- [DATA SECTION]
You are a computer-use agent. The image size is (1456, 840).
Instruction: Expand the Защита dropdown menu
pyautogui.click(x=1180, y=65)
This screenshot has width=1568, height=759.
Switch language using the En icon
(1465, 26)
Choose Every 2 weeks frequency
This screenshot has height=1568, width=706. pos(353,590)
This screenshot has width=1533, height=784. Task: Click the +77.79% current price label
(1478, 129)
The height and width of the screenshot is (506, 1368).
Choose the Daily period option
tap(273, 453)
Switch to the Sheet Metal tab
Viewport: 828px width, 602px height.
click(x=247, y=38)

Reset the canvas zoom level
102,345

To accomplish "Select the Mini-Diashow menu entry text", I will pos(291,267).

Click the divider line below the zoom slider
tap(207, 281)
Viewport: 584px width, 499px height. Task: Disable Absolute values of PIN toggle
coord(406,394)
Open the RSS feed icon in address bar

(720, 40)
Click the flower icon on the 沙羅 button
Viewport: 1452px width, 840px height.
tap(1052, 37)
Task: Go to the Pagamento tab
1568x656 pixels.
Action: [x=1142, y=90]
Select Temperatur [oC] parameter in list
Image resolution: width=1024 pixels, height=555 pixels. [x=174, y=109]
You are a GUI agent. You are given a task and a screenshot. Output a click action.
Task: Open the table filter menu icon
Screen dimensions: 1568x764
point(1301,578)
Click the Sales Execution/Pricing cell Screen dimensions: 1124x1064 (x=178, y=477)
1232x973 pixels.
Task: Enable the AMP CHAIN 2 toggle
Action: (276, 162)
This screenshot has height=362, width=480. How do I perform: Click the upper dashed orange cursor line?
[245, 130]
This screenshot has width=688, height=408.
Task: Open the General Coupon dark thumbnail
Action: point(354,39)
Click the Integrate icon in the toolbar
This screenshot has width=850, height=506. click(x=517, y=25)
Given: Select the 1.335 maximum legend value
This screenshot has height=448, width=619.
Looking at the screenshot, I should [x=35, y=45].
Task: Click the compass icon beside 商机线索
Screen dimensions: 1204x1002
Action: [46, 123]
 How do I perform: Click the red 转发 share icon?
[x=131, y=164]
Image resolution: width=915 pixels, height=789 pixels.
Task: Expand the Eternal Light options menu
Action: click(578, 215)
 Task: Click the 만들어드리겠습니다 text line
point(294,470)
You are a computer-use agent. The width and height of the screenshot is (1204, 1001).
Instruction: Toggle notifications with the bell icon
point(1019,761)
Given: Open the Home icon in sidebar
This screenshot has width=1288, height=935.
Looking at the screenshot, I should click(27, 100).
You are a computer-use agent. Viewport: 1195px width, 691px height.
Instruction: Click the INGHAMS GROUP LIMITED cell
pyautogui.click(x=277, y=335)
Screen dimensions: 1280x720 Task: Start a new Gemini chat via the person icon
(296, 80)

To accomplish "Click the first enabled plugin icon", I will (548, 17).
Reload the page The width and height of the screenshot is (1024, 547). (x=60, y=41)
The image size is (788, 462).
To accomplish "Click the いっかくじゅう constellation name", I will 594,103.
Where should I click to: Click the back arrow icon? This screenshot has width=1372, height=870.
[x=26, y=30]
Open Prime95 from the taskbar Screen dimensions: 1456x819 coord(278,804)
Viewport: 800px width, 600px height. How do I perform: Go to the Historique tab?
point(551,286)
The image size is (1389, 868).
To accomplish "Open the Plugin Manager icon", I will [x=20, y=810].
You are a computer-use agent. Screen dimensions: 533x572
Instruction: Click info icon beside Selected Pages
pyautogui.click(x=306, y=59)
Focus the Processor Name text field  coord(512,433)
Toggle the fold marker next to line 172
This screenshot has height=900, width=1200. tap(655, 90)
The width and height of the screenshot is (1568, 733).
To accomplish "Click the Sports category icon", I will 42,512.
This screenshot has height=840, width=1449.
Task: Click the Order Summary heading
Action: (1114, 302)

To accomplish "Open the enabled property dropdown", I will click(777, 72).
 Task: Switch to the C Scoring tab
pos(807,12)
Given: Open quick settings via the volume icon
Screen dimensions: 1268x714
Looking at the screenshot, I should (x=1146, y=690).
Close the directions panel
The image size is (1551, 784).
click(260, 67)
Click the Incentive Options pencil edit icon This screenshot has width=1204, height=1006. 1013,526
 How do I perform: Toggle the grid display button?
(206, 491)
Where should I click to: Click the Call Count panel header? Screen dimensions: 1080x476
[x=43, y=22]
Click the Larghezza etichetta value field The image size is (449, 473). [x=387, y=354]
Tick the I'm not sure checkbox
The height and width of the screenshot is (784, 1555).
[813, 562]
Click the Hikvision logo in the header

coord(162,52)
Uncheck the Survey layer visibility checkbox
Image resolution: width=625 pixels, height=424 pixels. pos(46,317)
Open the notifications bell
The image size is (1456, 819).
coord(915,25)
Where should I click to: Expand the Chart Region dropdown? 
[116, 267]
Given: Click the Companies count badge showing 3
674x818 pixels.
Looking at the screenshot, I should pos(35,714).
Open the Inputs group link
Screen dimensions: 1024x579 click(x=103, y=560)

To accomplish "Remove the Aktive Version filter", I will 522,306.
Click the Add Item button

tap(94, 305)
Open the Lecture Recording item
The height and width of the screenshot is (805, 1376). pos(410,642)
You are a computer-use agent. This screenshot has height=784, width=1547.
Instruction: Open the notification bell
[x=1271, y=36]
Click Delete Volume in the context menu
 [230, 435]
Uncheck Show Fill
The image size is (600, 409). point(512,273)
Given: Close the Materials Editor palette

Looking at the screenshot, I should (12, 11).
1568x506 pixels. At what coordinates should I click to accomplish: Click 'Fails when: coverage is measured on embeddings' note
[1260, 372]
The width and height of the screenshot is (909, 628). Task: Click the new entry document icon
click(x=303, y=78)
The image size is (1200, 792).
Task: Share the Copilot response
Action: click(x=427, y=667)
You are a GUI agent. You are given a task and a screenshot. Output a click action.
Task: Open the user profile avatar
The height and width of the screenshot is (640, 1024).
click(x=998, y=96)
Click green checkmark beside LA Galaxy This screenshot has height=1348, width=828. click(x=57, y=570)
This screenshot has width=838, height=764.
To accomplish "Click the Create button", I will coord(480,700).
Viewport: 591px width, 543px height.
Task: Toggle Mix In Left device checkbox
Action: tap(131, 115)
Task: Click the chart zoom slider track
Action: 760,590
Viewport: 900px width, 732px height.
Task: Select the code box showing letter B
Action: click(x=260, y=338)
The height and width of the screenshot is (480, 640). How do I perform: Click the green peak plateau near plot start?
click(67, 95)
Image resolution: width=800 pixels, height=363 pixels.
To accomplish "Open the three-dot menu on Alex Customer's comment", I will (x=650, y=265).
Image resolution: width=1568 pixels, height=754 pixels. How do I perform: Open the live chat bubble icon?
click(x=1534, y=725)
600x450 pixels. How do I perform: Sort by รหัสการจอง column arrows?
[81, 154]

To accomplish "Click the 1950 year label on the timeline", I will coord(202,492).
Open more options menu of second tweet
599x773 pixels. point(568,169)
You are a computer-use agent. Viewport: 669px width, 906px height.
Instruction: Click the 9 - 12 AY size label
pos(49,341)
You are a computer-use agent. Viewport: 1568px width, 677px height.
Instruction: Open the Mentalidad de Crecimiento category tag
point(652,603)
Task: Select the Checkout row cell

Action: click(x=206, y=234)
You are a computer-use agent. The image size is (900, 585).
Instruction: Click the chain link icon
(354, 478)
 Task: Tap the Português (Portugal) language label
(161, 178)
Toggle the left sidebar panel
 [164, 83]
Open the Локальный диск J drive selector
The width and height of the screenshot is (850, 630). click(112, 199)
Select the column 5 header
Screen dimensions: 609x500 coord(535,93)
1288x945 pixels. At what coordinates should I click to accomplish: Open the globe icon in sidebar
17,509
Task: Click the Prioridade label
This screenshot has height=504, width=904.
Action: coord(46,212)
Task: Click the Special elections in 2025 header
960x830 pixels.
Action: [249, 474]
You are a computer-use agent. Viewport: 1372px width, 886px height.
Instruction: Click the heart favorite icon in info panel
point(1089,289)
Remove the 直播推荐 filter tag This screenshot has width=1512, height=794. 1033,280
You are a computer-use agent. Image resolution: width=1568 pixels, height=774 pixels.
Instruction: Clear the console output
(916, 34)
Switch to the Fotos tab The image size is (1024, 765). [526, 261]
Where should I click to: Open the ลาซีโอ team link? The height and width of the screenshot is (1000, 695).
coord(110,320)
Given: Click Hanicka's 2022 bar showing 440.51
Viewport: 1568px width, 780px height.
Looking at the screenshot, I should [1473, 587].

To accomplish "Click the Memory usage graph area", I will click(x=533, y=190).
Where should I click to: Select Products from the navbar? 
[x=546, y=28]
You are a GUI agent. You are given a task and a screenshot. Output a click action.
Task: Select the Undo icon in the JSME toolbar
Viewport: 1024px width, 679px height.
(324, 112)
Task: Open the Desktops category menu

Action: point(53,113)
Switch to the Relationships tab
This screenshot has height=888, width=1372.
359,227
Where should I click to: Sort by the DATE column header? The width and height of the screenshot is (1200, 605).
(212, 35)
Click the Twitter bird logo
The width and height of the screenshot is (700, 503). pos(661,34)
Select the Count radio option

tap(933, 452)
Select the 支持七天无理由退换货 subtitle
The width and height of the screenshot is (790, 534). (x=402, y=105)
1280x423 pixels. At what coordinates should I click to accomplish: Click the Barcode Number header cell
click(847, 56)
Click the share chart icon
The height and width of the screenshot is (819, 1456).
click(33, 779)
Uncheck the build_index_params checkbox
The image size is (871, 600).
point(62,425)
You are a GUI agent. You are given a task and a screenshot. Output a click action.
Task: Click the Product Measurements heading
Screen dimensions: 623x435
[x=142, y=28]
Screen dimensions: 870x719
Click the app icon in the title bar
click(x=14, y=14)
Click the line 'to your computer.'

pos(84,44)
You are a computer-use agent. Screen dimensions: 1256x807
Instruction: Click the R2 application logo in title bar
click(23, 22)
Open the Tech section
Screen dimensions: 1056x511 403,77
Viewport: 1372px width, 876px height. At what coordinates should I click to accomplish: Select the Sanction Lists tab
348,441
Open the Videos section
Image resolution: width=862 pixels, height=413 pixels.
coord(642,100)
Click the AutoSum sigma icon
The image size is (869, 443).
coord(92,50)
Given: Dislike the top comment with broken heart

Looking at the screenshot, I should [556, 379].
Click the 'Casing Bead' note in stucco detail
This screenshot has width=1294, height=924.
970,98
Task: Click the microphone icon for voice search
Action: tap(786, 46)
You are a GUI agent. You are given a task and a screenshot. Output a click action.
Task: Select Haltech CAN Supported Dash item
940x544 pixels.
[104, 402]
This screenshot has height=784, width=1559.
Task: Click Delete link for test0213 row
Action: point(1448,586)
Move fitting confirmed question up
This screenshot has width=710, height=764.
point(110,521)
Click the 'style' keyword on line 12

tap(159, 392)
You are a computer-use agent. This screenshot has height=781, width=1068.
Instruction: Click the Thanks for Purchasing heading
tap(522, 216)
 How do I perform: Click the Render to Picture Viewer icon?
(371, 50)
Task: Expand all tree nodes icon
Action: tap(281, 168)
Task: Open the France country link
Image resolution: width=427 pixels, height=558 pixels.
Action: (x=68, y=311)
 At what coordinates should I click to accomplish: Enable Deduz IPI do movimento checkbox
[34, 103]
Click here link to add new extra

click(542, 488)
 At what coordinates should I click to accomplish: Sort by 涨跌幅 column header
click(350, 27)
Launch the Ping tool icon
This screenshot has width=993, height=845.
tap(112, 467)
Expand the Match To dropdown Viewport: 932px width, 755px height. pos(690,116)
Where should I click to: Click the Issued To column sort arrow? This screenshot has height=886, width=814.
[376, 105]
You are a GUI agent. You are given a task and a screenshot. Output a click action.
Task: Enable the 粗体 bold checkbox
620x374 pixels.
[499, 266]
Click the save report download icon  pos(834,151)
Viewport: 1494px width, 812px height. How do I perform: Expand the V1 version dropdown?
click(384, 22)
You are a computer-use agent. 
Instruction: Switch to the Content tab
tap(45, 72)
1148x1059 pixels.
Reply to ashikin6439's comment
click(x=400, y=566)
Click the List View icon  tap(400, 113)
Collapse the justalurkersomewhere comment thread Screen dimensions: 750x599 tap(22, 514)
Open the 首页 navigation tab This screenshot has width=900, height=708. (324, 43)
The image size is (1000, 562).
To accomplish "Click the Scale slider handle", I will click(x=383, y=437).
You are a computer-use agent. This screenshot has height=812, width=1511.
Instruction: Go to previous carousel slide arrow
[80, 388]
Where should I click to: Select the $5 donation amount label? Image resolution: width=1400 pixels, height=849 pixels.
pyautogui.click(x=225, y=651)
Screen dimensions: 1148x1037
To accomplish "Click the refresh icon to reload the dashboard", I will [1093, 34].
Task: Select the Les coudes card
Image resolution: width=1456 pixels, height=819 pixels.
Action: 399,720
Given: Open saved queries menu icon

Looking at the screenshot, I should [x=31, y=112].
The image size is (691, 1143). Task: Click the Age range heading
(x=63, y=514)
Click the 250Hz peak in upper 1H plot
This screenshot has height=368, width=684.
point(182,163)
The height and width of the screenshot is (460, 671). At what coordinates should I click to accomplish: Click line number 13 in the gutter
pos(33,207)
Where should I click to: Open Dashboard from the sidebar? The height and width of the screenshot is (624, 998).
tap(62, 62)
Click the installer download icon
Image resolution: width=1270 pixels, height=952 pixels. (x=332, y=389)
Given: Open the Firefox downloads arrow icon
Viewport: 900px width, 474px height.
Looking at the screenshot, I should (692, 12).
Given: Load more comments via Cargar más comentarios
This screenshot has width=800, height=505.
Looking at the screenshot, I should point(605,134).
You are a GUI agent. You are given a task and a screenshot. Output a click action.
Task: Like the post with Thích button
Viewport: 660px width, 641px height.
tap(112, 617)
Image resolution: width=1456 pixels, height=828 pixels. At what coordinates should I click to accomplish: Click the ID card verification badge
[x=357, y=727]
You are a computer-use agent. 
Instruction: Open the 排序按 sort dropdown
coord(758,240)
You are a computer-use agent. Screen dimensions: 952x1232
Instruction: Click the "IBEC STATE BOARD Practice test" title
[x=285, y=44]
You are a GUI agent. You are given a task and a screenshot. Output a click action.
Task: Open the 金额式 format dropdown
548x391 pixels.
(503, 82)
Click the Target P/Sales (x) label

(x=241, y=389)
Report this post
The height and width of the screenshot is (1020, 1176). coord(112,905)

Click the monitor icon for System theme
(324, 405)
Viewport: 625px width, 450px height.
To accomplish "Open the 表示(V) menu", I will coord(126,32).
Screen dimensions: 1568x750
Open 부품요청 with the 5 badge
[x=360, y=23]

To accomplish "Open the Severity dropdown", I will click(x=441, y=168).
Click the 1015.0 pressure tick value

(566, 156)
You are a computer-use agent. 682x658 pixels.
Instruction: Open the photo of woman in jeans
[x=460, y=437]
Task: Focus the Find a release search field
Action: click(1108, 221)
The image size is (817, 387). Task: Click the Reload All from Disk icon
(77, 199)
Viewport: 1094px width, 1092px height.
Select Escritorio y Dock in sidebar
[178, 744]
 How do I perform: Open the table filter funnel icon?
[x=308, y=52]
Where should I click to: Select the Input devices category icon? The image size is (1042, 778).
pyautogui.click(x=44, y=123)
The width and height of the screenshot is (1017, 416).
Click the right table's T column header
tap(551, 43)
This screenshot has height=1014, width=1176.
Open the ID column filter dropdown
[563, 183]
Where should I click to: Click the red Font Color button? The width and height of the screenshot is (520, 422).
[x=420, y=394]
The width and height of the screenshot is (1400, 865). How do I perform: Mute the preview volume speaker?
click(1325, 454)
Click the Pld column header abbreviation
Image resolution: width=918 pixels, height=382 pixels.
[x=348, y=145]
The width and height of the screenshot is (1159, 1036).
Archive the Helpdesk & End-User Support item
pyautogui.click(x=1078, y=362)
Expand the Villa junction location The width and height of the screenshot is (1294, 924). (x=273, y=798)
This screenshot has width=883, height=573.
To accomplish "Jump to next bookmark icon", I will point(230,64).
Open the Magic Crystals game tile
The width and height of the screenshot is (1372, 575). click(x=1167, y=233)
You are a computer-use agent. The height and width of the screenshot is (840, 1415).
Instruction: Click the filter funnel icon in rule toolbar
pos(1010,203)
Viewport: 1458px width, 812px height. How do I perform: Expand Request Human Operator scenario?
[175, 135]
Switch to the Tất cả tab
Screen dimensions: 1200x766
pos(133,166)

- [TASK TO CARRY OUT] Print the lines of the records above from the line containing "Given: Click the" up to and including the line containing "tap(94, 305)", reproducing them exactly.

- [ANSWER TO THE TASK]
Given: Click the Companies count badge showing 3
674x818 pixels.
Looking at the screenshot, I should pos(35,714).
Open the Inputs group link
Screen dimensions: 1024x579 click(x=103, y=560)

To accomplish "Remove the Aktive Version filter", I will 522,306.
Click the Add Item button

tap(94, 305)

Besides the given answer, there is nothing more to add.